# Try it
The answer should consist of each line below that contains the word "list".

BEGIN Records

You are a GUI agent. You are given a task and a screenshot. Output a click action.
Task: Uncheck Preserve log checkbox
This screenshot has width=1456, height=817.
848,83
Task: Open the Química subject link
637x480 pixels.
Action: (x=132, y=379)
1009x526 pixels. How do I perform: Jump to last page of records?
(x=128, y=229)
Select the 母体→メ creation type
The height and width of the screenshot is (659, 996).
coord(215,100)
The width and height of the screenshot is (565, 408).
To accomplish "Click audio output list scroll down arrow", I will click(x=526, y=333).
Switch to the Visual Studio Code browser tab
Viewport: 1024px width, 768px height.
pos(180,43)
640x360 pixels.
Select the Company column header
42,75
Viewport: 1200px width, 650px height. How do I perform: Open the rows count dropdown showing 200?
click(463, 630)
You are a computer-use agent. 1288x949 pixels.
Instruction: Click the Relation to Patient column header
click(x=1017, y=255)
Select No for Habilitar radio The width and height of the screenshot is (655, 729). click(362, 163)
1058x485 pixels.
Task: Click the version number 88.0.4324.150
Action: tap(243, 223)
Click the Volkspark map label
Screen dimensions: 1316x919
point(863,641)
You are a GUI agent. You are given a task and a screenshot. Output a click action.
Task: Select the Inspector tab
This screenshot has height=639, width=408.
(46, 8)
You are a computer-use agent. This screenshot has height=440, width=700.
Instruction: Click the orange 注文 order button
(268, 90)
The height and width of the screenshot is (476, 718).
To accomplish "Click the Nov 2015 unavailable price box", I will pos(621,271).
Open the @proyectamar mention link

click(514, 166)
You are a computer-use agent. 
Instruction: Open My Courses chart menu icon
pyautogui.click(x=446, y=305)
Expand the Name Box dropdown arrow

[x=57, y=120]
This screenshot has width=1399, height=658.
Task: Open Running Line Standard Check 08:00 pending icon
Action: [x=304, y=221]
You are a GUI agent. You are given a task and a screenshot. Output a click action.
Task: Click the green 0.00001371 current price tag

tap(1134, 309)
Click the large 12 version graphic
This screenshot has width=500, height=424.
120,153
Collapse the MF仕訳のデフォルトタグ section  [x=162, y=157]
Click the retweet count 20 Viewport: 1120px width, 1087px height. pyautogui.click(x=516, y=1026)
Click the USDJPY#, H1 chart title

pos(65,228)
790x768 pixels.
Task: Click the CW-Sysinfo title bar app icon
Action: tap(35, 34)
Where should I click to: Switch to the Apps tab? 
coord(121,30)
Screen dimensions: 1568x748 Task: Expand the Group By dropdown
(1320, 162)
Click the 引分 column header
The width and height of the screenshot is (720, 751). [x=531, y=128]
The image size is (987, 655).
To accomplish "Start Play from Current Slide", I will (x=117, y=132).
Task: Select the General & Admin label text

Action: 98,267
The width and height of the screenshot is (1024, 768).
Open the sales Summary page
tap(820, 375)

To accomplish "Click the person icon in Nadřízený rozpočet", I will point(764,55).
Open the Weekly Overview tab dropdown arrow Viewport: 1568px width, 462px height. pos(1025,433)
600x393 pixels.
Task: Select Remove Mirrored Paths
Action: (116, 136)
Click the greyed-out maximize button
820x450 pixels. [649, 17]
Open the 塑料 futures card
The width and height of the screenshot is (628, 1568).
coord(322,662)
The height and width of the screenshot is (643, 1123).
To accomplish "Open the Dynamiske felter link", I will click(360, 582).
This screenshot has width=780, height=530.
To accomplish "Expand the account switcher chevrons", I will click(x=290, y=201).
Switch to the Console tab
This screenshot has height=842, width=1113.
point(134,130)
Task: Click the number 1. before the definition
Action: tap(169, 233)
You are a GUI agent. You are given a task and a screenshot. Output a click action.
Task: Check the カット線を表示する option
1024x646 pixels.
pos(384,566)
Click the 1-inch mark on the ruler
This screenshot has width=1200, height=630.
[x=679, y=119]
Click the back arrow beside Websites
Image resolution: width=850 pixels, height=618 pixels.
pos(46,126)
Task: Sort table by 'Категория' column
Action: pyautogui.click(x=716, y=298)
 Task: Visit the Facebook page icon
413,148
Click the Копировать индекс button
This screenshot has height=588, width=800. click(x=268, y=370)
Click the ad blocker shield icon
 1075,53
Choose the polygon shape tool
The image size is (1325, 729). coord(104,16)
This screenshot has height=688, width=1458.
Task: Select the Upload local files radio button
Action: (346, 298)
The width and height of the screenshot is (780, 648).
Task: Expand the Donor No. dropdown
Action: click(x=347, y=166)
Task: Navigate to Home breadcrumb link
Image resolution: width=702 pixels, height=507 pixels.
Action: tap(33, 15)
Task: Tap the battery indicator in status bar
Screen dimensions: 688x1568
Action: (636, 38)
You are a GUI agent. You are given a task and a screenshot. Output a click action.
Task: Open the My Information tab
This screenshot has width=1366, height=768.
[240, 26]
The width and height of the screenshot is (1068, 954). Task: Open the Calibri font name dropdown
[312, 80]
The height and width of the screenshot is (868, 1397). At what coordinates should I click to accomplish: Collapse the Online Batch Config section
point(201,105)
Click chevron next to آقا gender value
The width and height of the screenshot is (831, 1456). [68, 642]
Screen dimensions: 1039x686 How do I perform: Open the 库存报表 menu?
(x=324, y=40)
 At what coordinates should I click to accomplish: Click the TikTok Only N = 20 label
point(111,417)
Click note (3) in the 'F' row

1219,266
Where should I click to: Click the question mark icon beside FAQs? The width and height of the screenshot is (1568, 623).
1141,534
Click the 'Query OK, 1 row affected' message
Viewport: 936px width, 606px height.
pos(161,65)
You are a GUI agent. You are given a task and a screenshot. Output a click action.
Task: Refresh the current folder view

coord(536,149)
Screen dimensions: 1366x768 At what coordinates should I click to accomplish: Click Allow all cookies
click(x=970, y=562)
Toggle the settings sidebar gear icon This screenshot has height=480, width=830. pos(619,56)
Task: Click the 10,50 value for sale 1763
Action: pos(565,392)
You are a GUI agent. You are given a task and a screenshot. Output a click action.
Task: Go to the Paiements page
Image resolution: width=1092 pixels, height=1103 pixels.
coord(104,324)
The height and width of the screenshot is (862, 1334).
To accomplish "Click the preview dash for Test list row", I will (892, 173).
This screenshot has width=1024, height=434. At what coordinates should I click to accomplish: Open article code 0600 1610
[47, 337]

END Records

# Your response
To accomplish "Click audio output list scroll down arrow", I will click(x=526, y=333).
To accomplish "Click the preview dash for Test list row", I will (892, 173).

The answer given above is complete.